Abstract

Introduction: Endometrial ossification is a rare condition in which its actual etiology and pathogenesis is controversial and debatable however, the condition is usually related to secondary infertility after abortion and endometritis.

Case presentation: A 32-year-old para 2 living 1 lady who presented with long-standing intermittent sharp pelvic pain for seven years. She was a self-referral to BMC gynecology outpatient unit due to chronic pelvic pain. No prior history of intrauterine copper device insertion. Upon evaluation, she had normal ovulatory cycles. A pelvic x-ray could not show any spine deformities or any pelvic abnormalities. During transabdominal pelvic ultrasound imaging, a well-defined thick linear hyperechogenic structure with acoustic shadowing was seen in the endometrial cavity measuring 2 x 3 cm aligned to endometrial strips.
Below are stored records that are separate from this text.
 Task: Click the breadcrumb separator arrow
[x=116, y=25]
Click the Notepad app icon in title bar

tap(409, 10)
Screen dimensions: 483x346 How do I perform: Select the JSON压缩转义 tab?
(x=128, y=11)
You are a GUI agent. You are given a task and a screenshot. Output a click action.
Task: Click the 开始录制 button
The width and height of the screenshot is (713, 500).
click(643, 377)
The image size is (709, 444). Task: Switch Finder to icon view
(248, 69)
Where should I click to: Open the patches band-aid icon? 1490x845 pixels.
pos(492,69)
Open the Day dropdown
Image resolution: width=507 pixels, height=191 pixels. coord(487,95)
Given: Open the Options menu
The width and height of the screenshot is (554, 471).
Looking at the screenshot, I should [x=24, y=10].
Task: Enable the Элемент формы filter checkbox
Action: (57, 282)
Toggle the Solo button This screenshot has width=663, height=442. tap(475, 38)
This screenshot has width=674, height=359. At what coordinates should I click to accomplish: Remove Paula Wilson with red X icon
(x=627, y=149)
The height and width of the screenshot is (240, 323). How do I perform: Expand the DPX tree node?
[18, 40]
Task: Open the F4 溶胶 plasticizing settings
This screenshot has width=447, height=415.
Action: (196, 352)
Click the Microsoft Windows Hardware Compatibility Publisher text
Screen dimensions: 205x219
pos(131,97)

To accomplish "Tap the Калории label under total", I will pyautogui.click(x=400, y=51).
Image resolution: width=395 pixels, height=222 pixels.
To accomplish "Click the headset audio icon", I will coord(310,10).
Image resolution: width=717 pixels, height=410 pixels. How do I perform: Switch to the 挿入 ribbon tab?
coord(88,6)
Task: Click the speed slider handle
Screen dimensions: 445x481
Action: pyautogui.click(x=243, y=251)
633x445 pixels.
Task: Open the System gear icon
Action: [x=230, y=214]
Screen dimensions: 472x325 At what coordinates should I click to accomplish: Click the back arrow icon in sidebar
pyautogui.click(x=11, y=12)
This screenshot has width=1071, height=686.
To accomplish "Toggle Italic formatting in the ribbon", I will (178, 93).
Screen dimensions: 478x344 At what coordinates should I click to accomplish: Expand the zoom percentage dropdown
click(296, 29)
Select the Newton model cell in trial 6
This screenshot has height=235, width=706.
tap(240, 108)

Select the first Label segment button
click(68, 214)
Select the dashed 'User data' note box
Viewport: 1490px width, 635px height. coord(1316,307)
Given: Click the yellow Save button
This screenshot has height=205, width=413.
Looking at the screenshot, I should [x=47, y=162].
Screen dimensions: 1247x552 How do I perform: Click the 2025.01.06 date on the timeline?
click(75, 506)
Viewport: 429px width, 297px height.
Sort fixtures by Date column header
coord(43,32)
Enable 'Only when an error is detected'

Ultrasound guided sharp dilatation & curettage (D&C) was performed by using ovum forceps in which we successfully removed a tubular structure measuring 2.3 by 3.4 cm with sharp ends deep in the endometrium. Histopathological analysis revealed trabecula and extracellular matrix osteocytes in keeping with endometrial ossification.

Conclusion: Endometrial ossification can be effectively treated with ultrasound guided dilation and curettage as an alternative to hysteroscopy.

Keywords: Endometrial ossification; Chronic pelvic pain; Ultrasound-guided dilatation; Curettage.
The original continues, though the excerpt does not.